Come accade con la maggioranza dei dischi, ad alcuni critici “Faith” piacque, ad altri (un po’ di più) no. Questi e quelli, però, chiamarono in causa i Joy Division nelle loro recensioni. Gli uni e gli altri annotarono che era un 33 giri che andava accettato o respinto in toto. Nell’intervista già citata in apertura il leader dei Cure non avrà niente da eccepire al riguardo.

Come ‘Seventeen Seconds’, ‘Faith’ è un LP da prendere o da rifiutare in blocco. Primary, che si distacca dal resto del disco, è un’eccezione: quando l’abbiamo incisa la prima volta era molto lenta, diversissima dalla versione conosciuta; una volta messe insieme tutte le canzoni e ascoltatele di fila ci siamo resi conto che non ce n’era una che potesse essere il lato A di un 45 giri. Ora, sapevamo che la nostra casa discografica avrebbe voluto, come è consuetudine, fare precedere l’album da un pezzo da esso estratto e ci rendevamo conto che sarebbe stato stupido fare uscire a 45 giri – che so? – The Drowning Man. Nessun dj avrebbe trasmesso un brano simile, la gente alla radio vuole sentire cose allegre… Dunque abbiamo rifatto Primary trasformandola in un pezzo pop e devo dire che così mi piace molto più di quanto non mi piacesse l’originale. Lenta era noiosa.

Preceduta da due rintocchi di campana, sospinta dall’incalzare di basso e batteria e di una chitarra più tesa a costruire il ritmo che non la melodia, compito quest’ultimo affidato a una voce cantilenante, Primary, pur greve e oscura com’è, lascia nelle orecchie un retrogusto pop che la accomuna ai titoli migliori schierati esattamente un anno prima in “Seventeen Seconds”: Play For Today, In Your House, A Forest, M… Ciò la separa, fino a renderla praticamente un corpo estraneo, dal resto di “Faith”, da cui la distingue anche una cadenza più sostenuta ove il resto del lavoro, con l’unica eccezione dell’aggressiva Doubt (che occupa sulla seconda facciata, probabilmente non a caso, la medesima posizione occupata sulla prima da Primary), viaggia su ritmi lentissimi.

Degli spettacoli che seguirono la pubblicazione di questo LP diversi ebbero a scrivere che piuttosto che concerti rock avevano l’aria di riti religiosi, funebri perdipiù.
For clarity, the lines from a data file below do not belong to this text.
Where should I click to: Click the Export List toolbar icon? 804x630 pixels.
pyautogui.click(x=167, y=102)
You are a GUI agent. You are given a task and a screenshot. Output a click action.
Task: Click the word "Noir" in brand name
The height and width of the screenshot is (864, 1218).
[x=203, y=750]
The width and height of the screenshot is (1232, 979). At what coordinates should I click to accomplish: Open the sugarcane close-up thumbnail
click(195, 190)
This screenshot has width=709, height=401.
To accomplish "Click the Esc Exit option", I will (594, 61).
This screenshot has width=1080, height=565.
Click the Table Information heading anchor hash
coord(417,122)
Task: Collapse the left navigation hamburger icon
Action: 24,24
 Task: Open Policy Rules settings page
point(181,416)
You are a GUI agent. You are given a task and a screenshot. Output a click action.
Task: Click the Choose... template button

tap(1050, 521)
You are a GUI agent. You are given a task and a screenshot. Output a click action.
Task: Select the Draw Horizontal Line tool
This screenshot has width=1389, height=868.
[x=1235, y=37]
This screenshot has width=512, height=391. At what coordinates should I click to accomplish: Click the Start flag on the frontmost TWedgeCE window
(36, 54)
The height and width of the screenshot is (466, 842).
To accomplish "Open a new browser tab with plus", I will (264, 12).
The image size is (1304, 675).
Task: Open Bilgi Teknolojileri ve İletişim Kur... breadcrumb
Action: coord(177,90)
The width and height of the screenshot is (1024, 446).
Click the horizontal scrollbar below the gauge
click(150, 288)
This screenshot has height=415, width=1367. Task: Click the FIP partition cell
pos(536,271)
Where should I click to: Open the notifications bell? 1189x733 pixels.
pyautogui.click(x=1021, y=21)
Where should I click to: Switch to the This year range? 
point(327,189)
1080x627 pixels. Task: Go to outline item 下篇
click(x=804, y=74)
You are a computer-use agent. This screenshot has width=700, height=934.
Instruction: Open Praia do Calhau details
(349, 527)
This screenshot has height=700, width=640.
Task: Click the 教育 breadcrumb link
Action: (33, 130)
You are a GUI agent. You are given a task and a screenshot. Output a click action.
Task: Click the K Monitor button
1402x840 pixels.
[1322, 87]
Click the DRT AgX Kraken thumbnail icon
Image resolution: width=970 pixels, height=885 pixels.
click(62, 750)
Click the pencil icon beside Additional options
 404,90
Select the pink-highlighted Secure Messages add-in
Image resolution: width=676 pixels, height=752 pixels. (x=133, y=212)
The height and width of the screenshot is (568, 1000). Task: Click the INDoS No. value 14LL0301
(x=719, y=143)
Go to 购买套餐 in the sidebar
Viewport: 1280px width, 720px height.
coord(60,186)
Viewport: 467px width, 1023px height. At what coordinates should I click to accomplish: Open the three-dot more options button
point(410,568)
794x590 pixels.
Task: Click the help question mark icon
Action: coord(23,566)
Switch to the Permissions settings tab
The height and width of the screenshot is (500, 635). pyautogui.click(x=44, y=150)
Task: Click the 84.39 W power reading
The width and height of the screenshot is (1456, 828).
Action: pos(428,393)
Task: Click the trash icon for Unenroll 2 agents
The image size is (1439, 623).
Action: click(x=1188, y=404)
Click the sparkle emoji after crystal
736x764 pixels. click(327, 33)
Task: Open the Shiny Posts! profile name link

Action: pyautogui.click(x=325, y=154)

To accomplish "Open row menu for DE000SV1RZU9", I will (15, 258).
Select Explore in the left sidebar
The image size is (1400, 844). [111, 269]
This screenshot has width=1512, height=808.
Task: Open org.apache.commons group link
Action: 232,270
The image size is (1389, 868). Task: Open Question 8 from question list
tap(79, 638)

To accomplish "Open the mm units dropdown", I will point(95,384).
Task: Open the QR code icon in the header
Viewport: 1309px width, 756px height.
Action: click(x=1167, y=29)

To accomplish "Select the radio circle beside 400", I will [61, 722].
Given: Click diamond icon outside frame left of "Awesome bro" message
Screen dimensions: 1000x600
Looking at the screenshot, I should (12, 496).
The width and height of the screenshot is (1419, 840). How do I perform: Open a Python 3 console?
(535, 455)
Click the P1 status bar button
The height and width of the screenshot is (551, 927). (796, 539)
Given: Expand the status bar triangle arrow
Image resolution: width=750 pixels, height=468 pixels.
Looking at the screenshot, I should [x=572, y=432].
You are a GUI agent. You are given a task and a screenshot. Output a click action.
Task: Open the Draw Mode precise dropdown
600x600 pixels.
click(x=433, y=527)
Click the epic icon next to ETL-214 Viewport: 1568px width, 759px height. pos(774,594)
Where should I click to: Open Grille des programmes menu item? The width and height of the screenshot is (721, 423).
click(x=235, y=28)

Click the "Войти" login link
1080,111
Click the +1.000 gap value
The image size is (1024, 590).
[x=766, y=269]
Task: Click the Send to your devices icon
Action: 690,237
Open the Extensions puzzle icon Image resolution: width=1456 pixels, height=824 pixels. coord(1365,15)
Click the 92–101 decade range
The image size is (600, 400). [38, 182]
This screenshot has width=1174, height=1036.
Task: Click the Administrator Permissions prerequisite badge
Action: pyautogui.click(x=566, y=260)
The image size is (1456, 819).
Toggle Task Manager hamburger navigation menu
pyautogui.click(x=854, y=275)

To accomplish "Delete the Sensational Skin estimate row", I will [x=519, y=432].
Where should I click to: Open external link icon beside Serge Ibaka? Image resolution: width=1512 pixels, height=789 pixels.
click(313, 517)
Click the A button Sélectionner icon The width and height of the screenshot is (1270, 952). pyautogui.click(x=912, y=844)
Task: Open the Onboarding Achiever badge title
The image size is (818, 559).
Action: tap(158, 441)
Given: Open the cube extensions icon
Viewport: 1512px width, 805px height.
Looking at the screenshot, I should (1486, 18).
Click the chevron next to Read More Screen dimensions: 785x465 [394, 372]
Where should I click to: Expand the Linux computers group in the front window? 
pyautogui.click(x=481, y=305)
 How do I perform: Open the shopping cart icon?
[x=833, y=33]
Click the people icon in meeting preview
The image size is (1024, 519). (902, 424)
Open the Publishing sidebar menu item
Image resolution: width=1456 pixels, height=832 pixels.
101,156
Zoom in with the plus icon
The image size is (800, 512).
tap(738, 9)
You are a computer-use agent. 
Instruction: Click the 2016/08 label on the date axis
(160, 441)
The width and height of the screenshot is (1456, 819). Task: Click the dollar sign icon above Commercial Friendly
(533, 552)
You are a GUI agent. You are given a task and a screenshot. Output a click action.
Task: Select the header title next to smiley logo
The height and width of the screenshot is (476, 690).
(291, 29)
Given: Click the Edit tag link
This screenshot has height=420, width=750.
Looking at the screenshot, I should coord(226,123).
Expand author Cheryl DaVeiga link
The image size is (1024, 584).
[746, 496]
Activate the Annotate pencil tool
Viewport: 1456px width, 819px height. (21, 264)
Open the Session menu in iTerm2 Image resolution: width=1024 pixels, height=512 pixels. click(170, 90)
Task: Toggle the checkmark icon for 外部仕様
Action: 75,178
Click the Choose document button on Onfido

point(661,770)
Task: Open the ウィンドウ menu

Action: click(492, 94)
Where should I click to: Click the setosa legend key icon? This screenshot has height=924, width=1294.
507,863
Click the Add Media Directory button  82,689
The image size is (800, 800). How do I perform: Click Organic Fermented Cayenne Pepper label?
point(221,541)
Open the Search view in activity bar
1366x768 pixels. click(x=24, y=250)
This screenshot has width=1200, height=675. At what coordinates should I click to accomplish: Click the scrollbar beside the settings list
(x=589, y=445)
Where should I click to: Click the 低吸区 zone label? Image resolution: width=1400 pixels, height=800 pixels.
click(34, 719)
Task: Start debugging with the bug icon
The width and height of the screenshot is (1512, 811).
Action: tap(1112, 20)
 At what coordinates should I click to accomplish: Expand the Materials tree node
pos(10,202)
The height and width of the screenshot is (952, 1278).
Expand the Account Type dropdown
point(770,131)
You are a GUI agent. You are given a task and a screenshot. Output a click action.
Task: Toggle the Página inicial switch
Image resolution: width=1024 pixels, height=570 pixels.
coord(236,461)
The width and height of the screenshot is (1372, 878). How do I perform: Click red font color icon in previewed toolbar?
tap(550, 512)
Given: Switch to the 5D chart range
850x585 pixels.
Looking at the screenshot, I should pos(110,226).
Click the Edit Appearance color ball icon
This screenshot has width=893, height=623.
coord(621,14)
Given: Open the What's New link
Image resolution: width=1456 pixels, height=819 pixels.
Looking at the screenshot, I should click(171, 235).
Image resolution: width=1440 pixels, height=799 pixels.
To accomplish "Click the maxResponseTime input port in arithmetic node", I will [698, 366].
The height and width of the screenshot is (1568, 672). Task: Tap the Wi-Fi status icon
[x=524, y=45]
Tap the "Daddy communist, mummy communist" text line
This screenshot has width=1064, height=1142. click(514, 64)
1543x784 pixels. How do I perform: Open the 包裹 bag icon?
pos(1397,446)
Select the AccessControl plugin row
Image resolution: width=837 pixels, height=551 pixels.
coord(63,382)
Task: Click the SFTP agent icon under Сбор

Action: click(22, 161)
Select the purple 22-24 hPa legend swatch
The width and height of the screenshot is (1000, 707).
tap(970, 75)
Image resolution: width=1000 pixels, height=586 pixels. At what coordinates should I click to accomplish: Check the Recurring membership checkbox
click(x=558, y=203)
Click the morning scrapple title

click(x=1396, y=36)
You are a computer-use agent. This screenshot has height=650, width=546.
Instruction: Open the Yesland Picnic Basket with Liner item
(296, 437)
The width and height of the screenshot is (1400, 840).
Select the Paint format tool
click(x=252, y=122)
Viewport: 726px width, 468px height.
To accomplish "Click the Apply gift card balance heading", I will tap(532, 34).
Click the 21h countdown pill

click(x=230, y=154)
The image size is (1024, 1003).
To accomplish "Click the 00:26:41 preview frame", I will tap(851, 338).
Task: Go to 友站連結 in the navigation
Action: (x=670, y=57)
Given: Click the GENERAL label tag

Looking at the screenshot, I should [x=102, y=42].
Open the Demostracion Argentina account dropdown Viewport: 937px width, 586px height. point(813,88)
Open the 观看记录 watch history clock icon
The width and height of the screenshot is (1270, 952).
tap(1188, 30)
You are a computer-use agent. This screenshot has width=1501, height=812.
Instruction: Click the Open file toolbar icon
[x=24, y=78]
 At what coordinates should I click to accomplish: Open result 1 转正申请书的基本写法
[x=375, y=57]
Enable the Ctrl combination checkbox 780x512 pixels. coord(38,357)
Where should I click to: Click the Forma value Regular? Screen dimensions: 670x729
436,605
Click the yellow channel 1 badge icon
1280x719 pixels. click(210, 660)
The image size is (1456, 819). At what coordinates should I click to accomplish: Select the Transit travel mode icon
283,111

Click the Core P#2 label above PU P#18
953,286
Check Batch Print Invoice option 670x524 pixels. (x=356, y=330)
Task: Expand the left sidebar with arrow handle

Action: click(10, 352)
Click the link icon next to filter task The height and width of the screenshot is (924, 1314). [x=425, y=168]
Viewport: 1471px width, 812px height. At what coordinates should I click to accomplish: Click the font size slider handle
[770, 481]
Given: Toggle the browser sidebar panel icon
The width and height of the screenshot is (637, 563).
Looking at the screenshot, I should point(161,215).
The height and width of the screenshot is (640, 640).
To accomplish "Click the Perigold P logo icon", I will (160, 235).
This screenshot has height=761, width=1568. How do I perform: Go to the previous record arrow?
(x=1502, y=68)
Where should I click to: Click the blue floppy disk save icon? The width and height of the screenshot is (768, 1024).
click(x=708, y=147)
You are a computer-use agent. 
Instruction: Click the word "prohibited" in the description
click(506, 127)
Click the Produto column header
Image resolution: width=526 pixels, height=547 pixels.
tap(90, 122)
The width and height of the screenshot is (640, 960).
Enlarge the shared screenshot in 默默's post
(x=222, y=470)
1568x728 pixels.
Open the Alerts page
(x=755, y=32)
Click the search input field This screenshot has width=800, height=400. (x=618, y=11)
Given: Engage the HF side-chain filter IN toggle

Lo stesso – avrete ormai inteso – si può dire dell’album, che già la copertina, curata da Porl Thompson (il quarto Cure fino alla rescissione del contratto con la Hansa) ed effigiante una sfocatissima Bolton Abbey (una chiesa in cui Smith era solito rifugiarsi da bambino) immerge in un clima plumbeo. Smith all’epoca era influenzato dall’ipnotica ripetitività dei mantra indiani e dei canti benedettini e qualcosa di quei climi sonici si insinua in “Faith”: in The Drowning Man molto lontani nel mix si odono fraseggi gregoriani e quasi ovunque la voce è resa catacombale anche dal passaggio attraverso stanze d’eco, che sdoppiandola le aggiungono ieraticità; le lugubri tastiere di All Cats Are Grey hanno in effetti un che di mantrico; e la costruzione di The Holy Hour, in cui a una semplice figura di basso si aggiungono gradualmente un filo di tastiere, una chitarra arpeggiata, una voce salmodiante, sa di cerimonie a Joujouka spogliate dalla gioia che è loro connaturata e viste attraverso il grandangolo della lezione dei minimalisti.

Ma cogliere un frammento qui e uno là di “Faith” e passarlo al microscopio ha poco senso: più che una raccolta di canzoni, questo LP è una lunga suite di cui ogni brano costituisce un movimento. Le variazioni sul tema sono minime e la monotonia (effetto voluto?) che rischia costantemente di rendere l’ascolto, quando non distratto, faticoso ne fanno il meno riuscito dei dieci lavori in studio dei Cure.

Pubblicato per la prima volta, in forma diversa, in Avventure immaginarie, Giunti, 1996.